Ketentuan perluasan mengenai
sumber perolehan alat bukti yang sah yang berupa petunjuk, dirumuskan bahwa
mengenai "petunjuk" selain diperoleh dari keterangan saksi, surat,
dan keterangan terdakwa, juga diperoleh dari alat bukti lain yang berupa
informasi yang diucapkan, dikirim, diterima, atau disimpan secara elektronik
dengan alat optik atau yang serupa dengan itu tetapi tidak terbatas pada data
penghubung elektronik (electronic data interchange), surat elektronik (e-mail),
telegram, teleks, dan faksimili, dan dari dokumen, yakni setiap rekaman data
atau informasi yang dapat dilihat, dibaca dan atau didengar yang dapat
dikeluarkan dengan atau tanpa bantuan suatu sarana, baik yang tertuang di atas
kertas, benda fisik apapun selain kertas, maupun yang terekam secara
elektronik, yang berupa tulisan, suara, gambar, peta, rancangan, foto, huruf,
tanda, angka, atau perforasi yang memiliki makna.
Ketentuan mengenai
"pembuktian terbalik" perlu ditambahkan dalam Undang-undang Nomor 31
Tahun 1999 tentang Pemberantasan Tindak Pidana Korupsi sebagai ketentuan yang
bersifat "premium remidium" dan sekaligus mengandung sifat prevensi
khusus terhadap pegawai negeri sebagaimana dimaksud dalam Pasal 1 angka 2 atau
terhadap penyelenggara negara sebagaimana dimaksud dalam Pasal 2 Undang-undang
Nomor 28 Tahun 1999 tentang Penyelenggara Negara yang Bersih dan Bebas dari
Korupsi, Kolusi, dan Nepotisme, untuk tidak melakukan tindak pidana korupsi.
Pembuktian terbalik ini
diberlakukan pada tindak pidana baru tentang gratifikasi dan terhadap tuntutan
perampasan harta benda terdakwa yang diduga berasal dari salah satu tindak
pidana sebagaimana dimaksud dalam Pasal 2, Pasal 3, Pasal 4, Pasal 13, Pasal
14, Pasal 15, dan Pasal 16 Undang-undang Nomor 31 Tahun 1999 tentang
Pemberantasan Tindak Pidana Korupsi dan Pasal 5 sampai dengan Pasal 12
Undang-undang ini.
Dalam Undang-undang ini diatur
pula hak negara untuk mengajukan gugatan perdata terhadap harta benda terpidana
yang disembunyikan atau tersembunyi dan baru diketahui setelah putusan
pengadilan memperoleh kekuatan hukum tetap. Harta benda yang disembunyikan atau
tersembunyi tersebut diduga atau patut diduga berasal dari tindak pidana korupsi.

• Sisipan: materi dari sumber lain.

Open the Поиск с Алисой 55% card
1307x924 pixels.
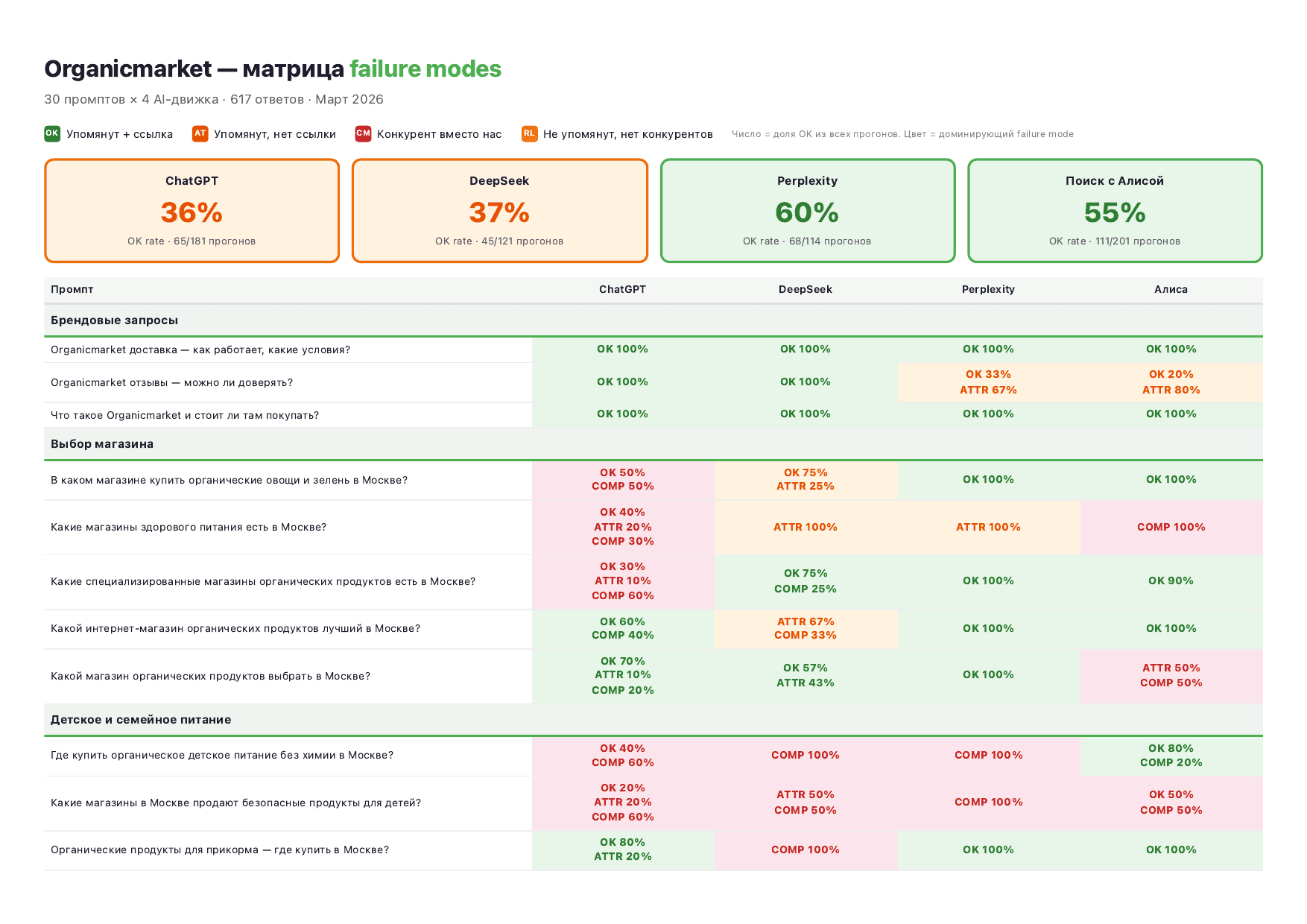click(1115, 211)
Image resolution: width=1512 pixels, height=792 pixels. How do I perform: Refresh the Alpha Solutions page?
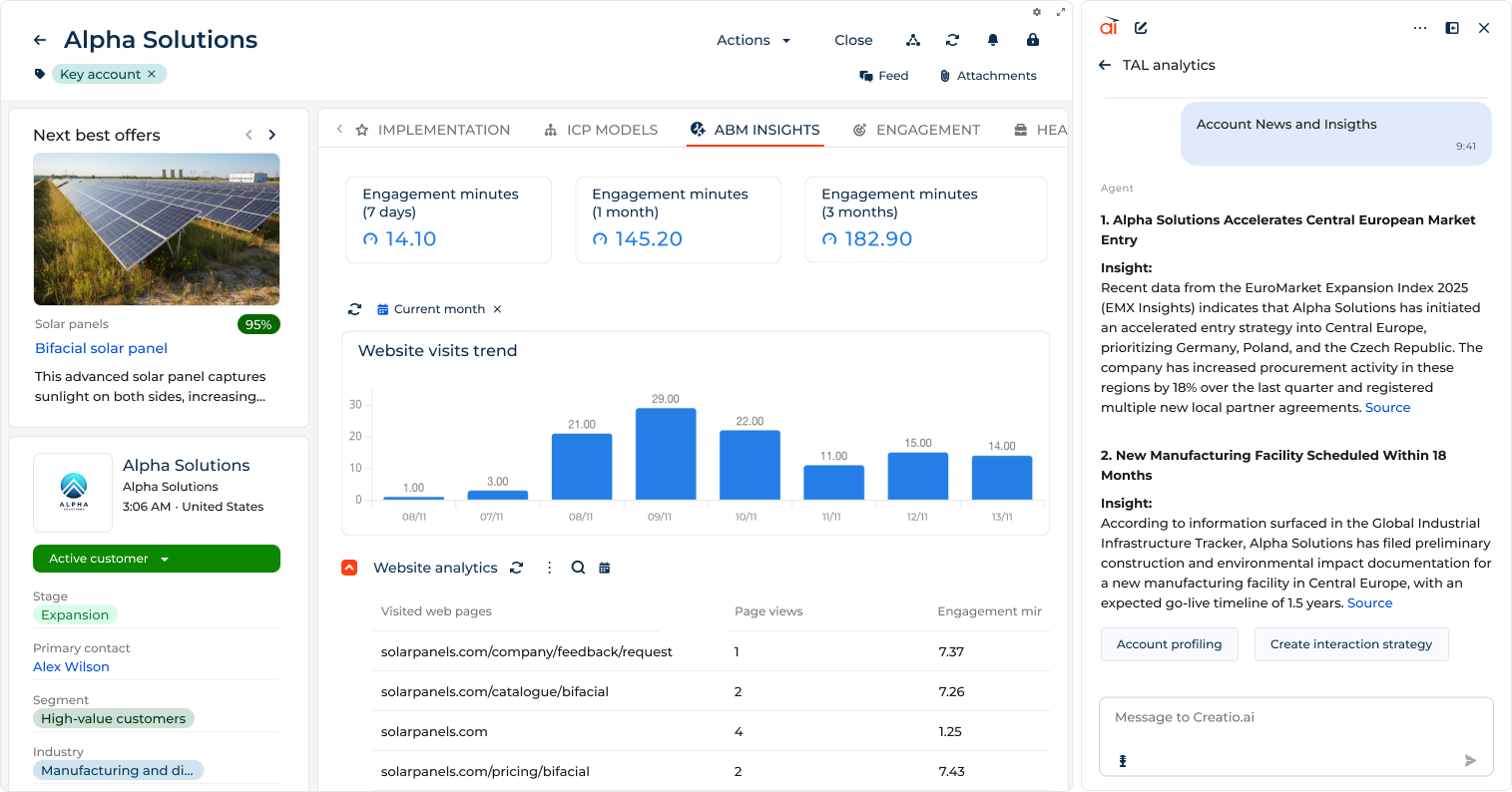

Gugatan perdata dilakukan terhadap terpidana dan atau ahli warisnya. Untuk
melakukan gugatan tersebut, negara dapat menunjuk kuasanya untuk mewakili
negara.
Selanjutnya dalam Undang-undang
ini juga diatur ketentuan baru mengenai maksimum pidana penjara dan pidana
denda bagi tindak pidana korupsi yang nilainya kurang dari Rp. 5.000.000,00
(lima juta rupiah). Ketentuan ini dimaksudkan untuk menghilangkan rasa
kekurangadilan bagi pelaku tindak pidana korupsi, dalam hal nilai yang dikorup
relatif kecil.
Di samping itu, dalam
Undang-undang ini dicantumkan Ketentuan Peralihan. Substansi dalam Ketentuan
Peralihan ini pada dasarnya sesuai dengan asas umum hukum pidana sebagaimana
dimaksud dalam Pasal 1 ayat (2) Kitab Undang-undang Hukum Pidana.